Prematurity Awareness Month
SAN DIEGO (KUSI) – November is Prematurity Awareness month, and purple is the color of that cause.
UCSD Hillcrest, which has a 49 bed NICU, will be lit up in purple for the rest of the month.
Little Carina was suppose to arrive on January 20, 2015, but surprised her parents three months early, on October 24, at one pound, 12 ounces.
Her mom, Ana Perez, is allowed to hold her baby for about three hours a day.
“I keep telling her to grow, keep growing, keep growing,” said Ana.
“I sing songs to her and read to her, You are My Sunshine, and I just sing it over and over and over,” she said.
Carina will be at UCSD Neonatal Intensive Care Unit until she is strong and big enough to go home with her family.
Ana, can’t say enough about her daughter’s caregivers.

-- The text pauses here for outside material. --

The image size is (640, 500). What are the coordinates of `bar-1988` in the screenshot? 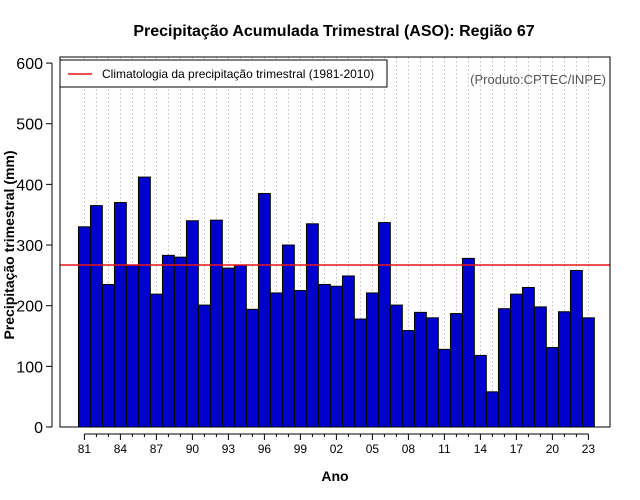 It's located at (168, 341).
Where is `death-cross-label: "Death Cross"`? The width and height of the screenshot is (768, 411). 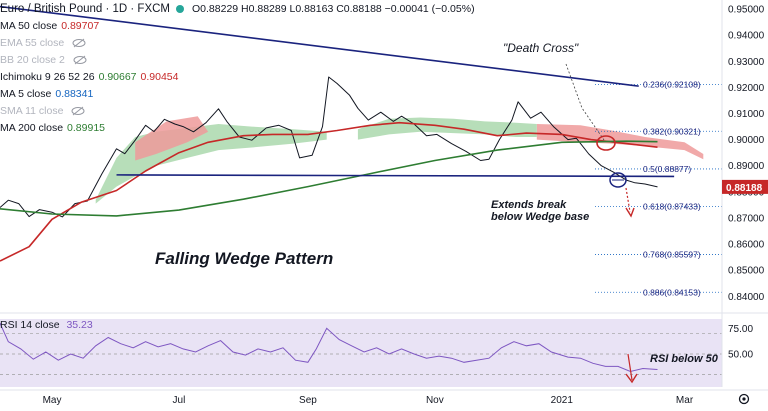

“The nurses have been amazing, every day, keeping her alive. The also take care of us, asking my husband and I how we are doing,” said Ana.
Dr. Lance Prince is the Chief of Neonatology at UCSD. He says improvements in the care of premature babies and new technology are all making a big difference now.
“We’re starting to see better survivals, better outcomes. Out of the babies that make it, they’re having fewer and fewer disabilities down the road,” said Dr. Prince.
Making sure woman of reproductive age take care of themselves, by not smoking and watching their nutrition is important, doctors say.
But no one knows why most babies are born early, and that is the challenge.
“There is not anything a mom can do to prevent prematurity right now. Just make sure she gets seen by her doctor, and identified as quickly as possible if they’re at risk,” said Dr. Prince.
At two and half pounds, Carina opens her eyes and looks around, and continues to develop. It is just happening outside the womb.
The fact that Ana and her husband have a three year old at home, keeps them going.
“You don’t have a choice, you just do it, for your kids, for yourself, and mostly for her so,” said Ana.
Ana added, “We go home and feel like she’s safe and being taken care of, that’s the most important thing.”